Key marketing performance indicators

All indicators indicated in the first section affect business performance. But of them, there are five key marketing metrics for assessing the company's performance:

  • distribution of the marketing budget;
  • ROI (return on investment);
  • cost of attracting one client;
  • conversion;
  • CLV (Customer Lifetime Value).

Any marketing activity begins with planning and allocating budget funds. A convenient tool for drawing up a marketing budget is a calendar. It is a table. Marketing channels for disseminating information are displayed by rows, and indicators such as:

  1. a period of time;
  2. investments (in monetary terms);
  3. investments (in%);
  4. target for responses;
  5. response result;
  6. set goal for actual orders;
  7. result on orders.

In marketing, as in any kind of activity, various projects and programs require investments. To calculate the ROI, you need data on the company's profit. The value of profit is taken for the previous period or the expected amount (if there is no exact information about the results of the enterprise). Profit is not just sales revenue. It is an expression:

$ P = (D - S) - Rrekl $, where:

$ P $ - profit;

$ D $ - income;

$ С $ - production cost;

$ Kokup = ((D - S) - Rrekl) / Rrekl × 100 $% or $ Kukup = P / Rrekl × 100 $%

To attract consumers, organizations undertake various marketing activities, for the implementation of which a certain part of the planned budget is allocated. Therefore, one of the key performance indicators is the cost of attracting one customer. The value of this metric allows you to adjust the complex of marketing activities and the marketing budget, if necessary.

$ Client = (Investments \ by \ channel) / (Number of \ clients) $

Definition 1

Conversion in marketing refers to the ratio of the number of real customers per channel to the total number of visitors.

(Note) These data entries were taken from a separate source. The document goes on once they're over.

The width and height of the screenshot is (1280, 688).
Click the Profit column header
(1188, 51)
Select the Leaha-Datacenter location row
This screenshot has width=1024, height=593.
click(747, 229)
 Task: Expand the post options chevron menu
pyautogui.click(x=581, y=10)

$ Conversion = (number \ visit \ to \ site) / (number \ customers \ made \ purchase) $

If the company's website through any channel (contextual, banner advertising or advertising in in social networks) 3000 visitors have looked, and only 60 people have purchased products or services, then the conversion value will be equal to 2%. If the conversion is small, then it is necessary to take measures to update the site, intensify advertising activities and other ways to convince visitors to become customers of the enterprise.

Remark 3

An important indicator of the marketing activity of an organization is CLV (Customer Lifetime Value), i.e. customer lifetime value. This is a metric for the effectiveness of relationship marketing. In this case, all the company's efforts are directed not at attracting new customers, but at retaining old ones and building loyalty.

Many products involve repeat purchases, so it is possible to determine how much profit a regular customer of the company will bring in a year and in a lifetime. Hence the name of the marketing metric.

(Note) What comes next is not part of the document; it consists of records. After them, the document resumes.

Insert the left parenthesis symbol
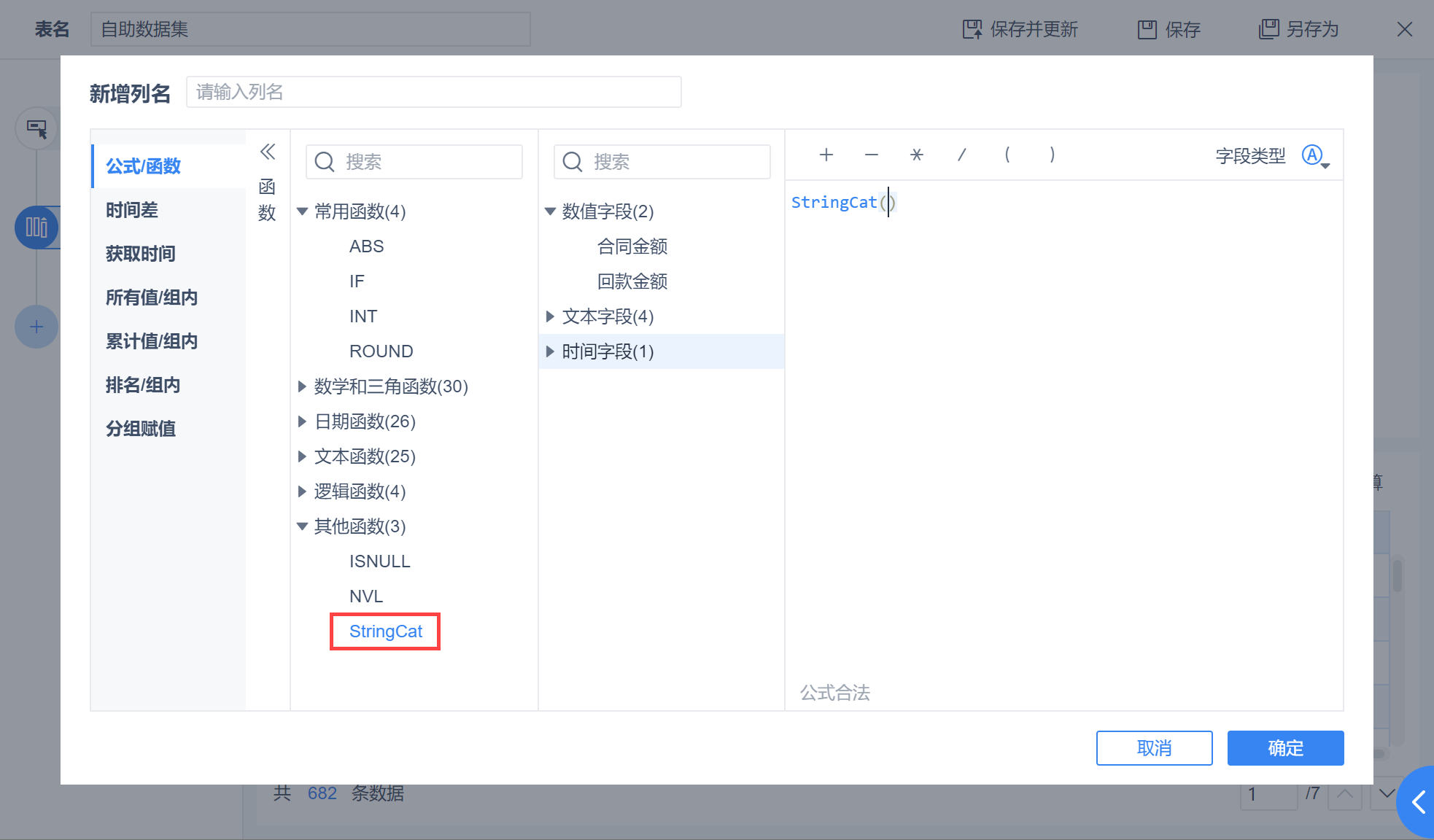 [x=1007, y=155]
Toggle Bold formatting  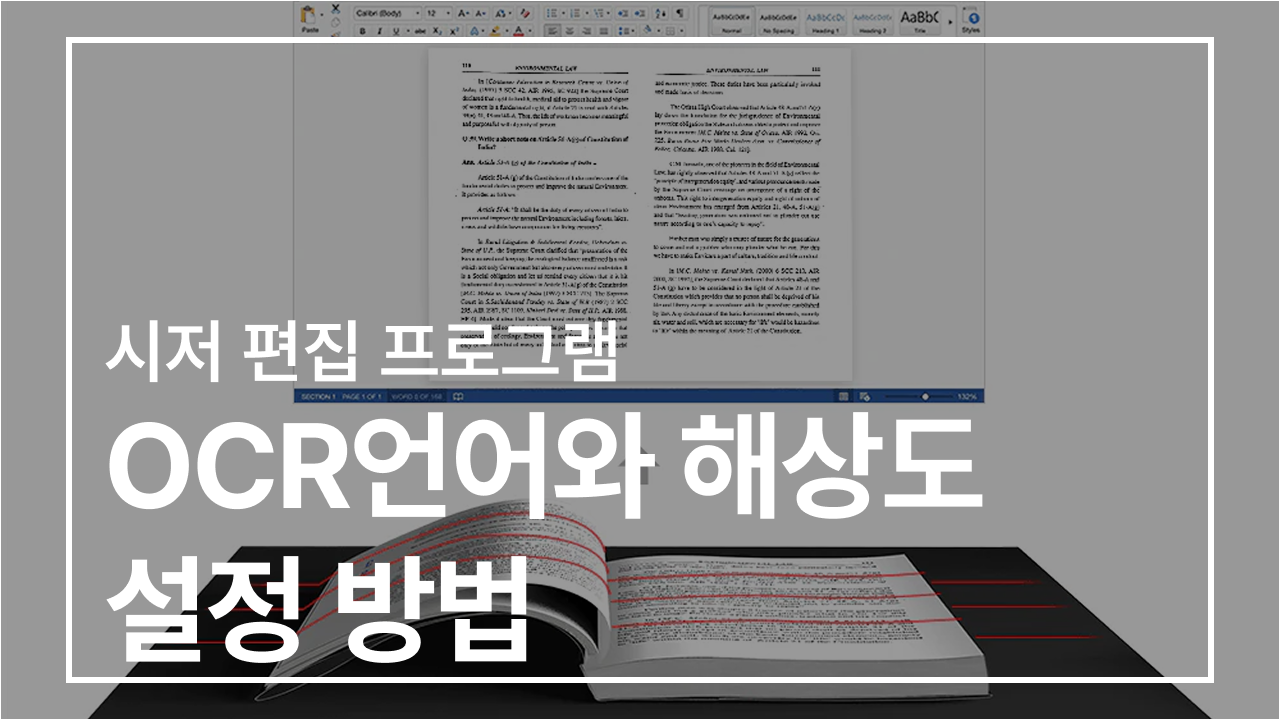[362, 31]
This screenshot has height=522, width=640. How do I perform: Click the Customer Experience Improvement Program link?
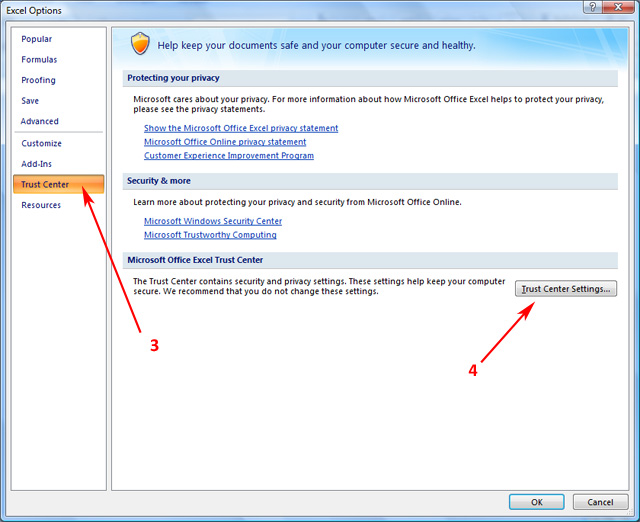pos(229,156)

$ CLV = average \ check × average \ number \ units \ purchased \ product \ for \ whole \ life × profit \ from \ purchases × average \ joint \ time \ life \ client \ with \ company $

Marketing Formulas

In addition to the quantitative formulas indicated in the previous section, qualitative formulas are also widely used in marketing:

  • AIDA (Attention - attention, Interest - interest, Desire - desire, Action - action);
  • AIDAS (Attention - attention, Interest - interest, Desire - desire, Action - action, Satisfaction - Satisfaction);
  • AIDCA (Attention - attention, Interest - interest, Desire - desire, Confidence - trust, Action - action);
  • AIDMA (Attention - attention, Interest - interest, Desire - desire, Motivation - motivation, Action - action);
  • ACCA (Attention - attention, Comprehension - comprehension, Convice - conviction, Action - action);
  • CAB (Cognition - recognition, Affect (Feeling, interest or desire) - affect (feeling, interest, desire), Behavior - behavior);
  • ODC (Offer - offer, Deadline - restriction, Call-to-Action - call to action).

Remark 4

AIDA is a popular consumer behavior formula and consumer engagement marketing technique. The rest of the formulas are a modification of the first one. They serve as tools for understanding customer relationships.